(Given data)
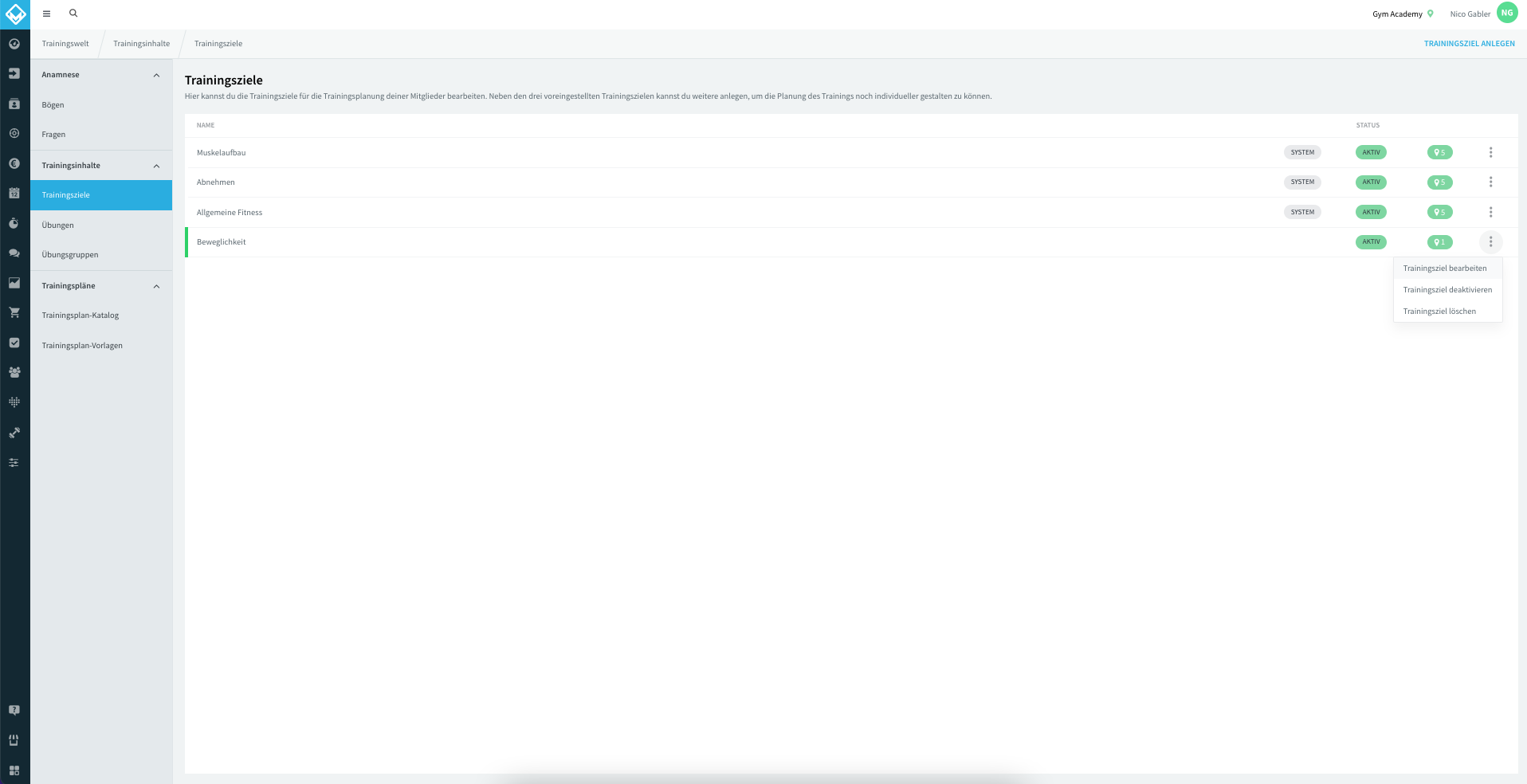This screenshot has width=1527, height=784.
Task: Open the group members sidebar icon
Action: coord(14,372)
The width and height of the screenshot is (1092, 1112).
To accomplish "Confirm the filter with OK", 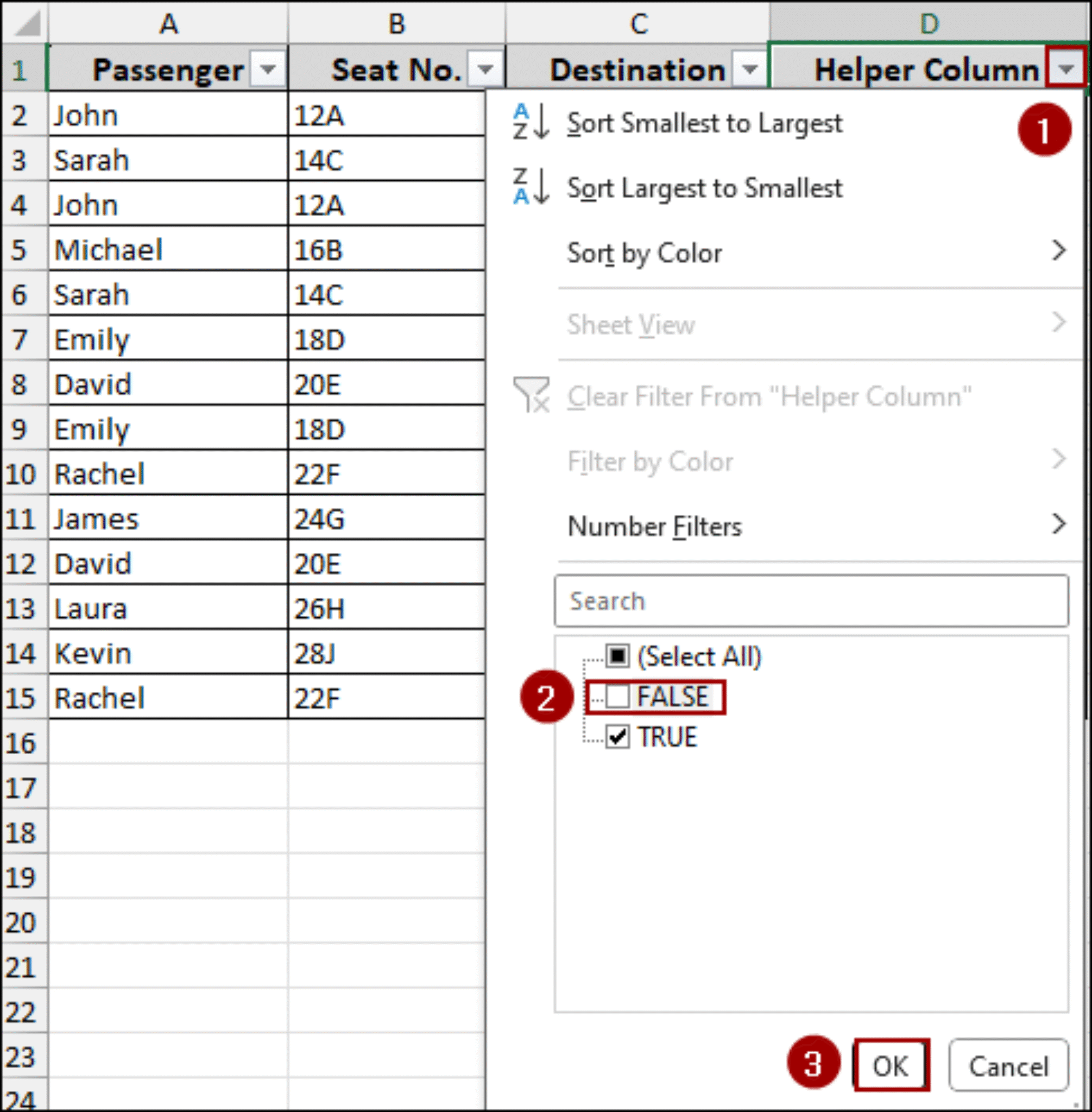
(End Given data)
- _Work required_: Print nothing except the lines from the one with "The width and" through the last line of the listing, exactly as written and with pictures removed.

- _Completed exercise_:
The width and height of the screenshot is (1092, 1112).
To accomplish "Confirm the filter with OK", 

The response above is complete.